At this time, the government appears to be in a profound financial crisis. It hardly exports anything, tourism has not increased as predicted, and the price of petroleum is still low (thanks to Venezuela). All that’s left are the scarce products of our pharmaceutical manufacturing, biotechnology and the export of human capital to the detriment of our already precarious internal services.

There are shortages of supplies to the CUC stores, and delayed and even more scarce stocks of regular and subsidized foodstuffs.

What will low-income people, the aged, eat when there are no more provisions to be had through the ration book?

There are markets for fresh agricultural products and pork and lamb, but their prices continue to rise unabated. For example, at the peak of the harvest season, a pound of tomatoes or onions costs 10 to 15 Cuban pesos, which is more than a worker makes in one day, and let’s not even speak of pork, which costs 35 Cuban pesos per pound.

If the government is trying to gain access to the bank credits of major world markets to salvage at least one part of the socialist economy, it will find itself forced to cut back on all types of services to the population, and even if not, they will continue to deteriorate. And we are well past the times of Marches of the Combatant peoples, of military slogans and harangues.

Still, this government has nine lives. In the 1960s, the Soviets bailed it out. Later, Hugo Chávez came on the scene to rescue it. Today, as Chavismo is mired in problems, the help will come from whom we least expected it.

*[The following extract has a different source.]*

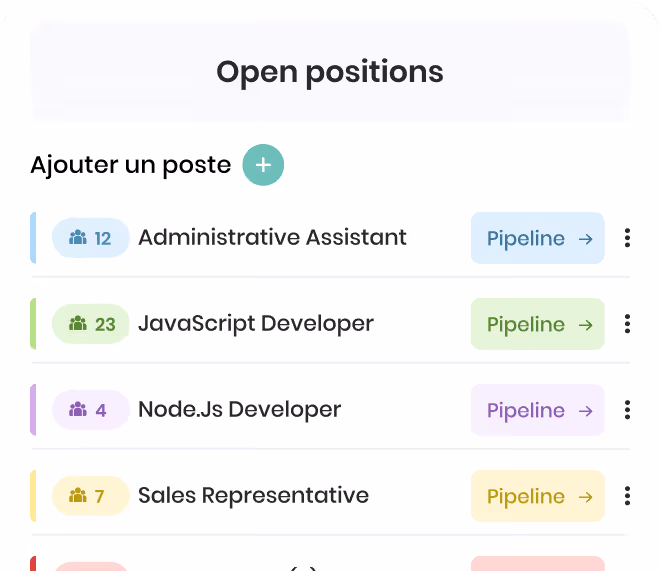The image size is (660, 571).
Task: Open the JavaScript Developer Pipeline
Action: click(x=538, y=324)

Will the regime accept the political and social cost of a massive infusion of North American investments? Hopefully it will, because I’m dying to eat a double Big Mac and wash it down with a liter of Coca-Cola on the corner of Malecon and 23rd.

Really, the Castros have never cared about the people’s calamitous situation. What they care about is the State, their State, the one they hope will survive them, so that they will not find themselves as defendants in a Cuban version of the Nuremberg Trials.

eduardo57@nauta.cu

Translator’s Notes:

*Cuba has two currencies: Cuban pesos, worth about 4 cents US, and Cuban Convertible pesos, each worth 25 Cuban pesos, or about one dollar US. It has been a longstanding, but as yet unfulfilled, promise of the government to move to a single currency.